_Problem statement:_ The pictures get dropped, while every remaining part of the listing is copied exactly.

##########

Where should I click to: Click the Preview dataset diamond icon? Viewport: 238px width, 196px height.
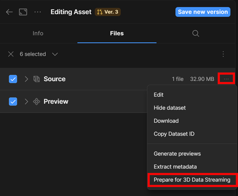tap(36, 102)
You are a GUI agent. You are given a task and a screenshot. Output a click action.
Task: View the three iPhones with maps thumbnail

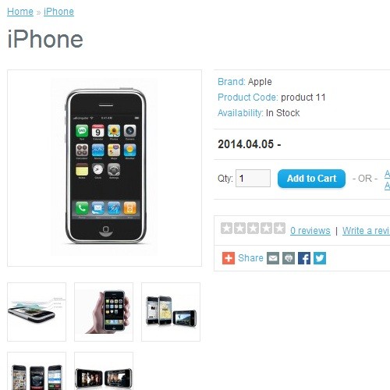171,312
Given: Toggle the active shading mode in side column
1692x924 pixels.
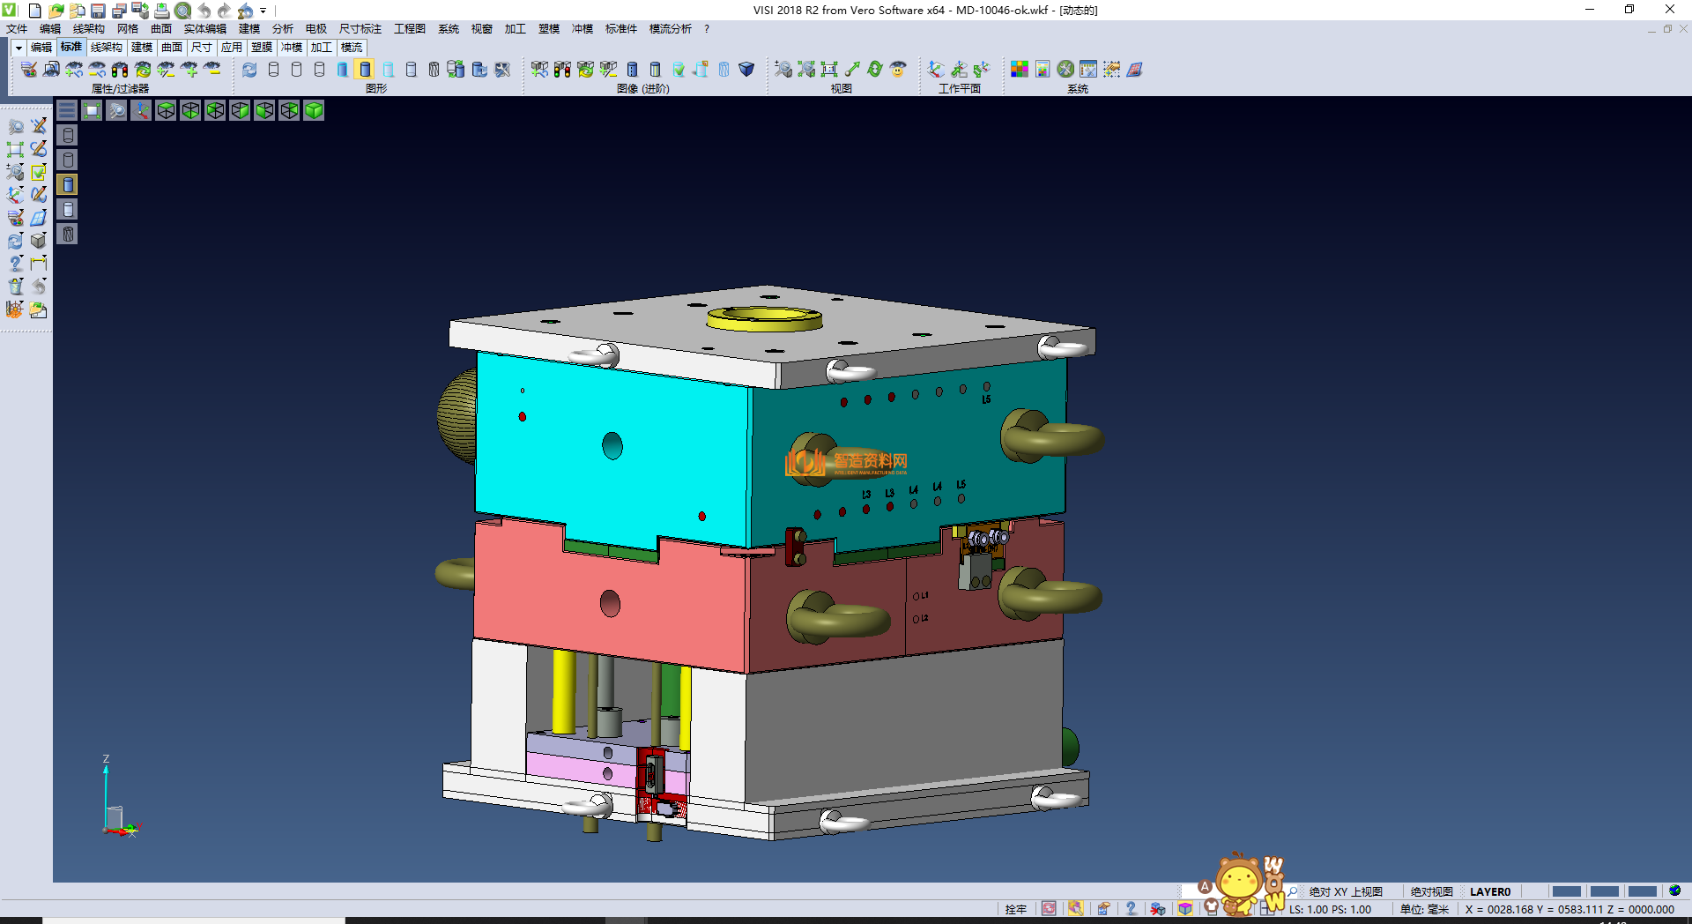Looking at the screenshot, I should pyautogui.click(x=68, y=184).
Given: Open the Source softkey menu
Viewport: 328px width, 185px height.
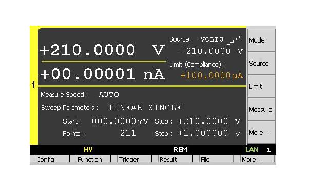Looking at the screenshot, I should [x=261, y=63].
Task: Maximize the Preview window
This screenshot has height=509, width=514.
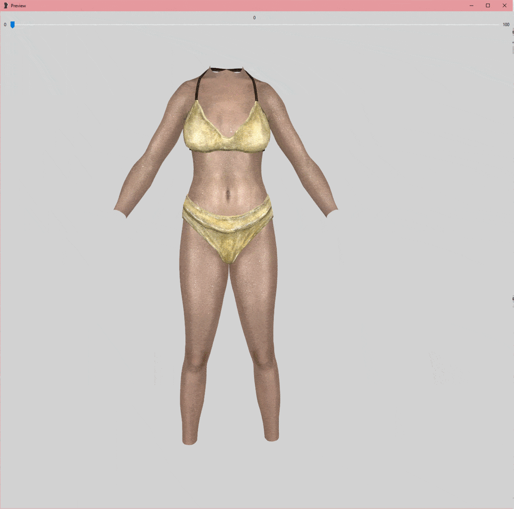Action: (488, 6)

##########

_Problem solution:_
Where should I click to: Click the Preview dataset diamond icon? Viewport: 238px width, 196px height.
tap(36, 102)
You are a GUI agent. You are given a task and a screenshot. Output a click action.
Task: View the three iPhones with maps thumbnail

171,312
Given: Toggle the active shading mode in side column
1692x924 pixels.
Looking at the screenshot, I should pyautogui.click(x=68, y=184).
Given: Open the Source softkey menu
Viewport: 328px width, 185px height.
Looking at the screenshot, I should [x=261, y=63].
Task: Maximize the Preview window
This screenshot has height=509, width=514.
Action: (488, 6)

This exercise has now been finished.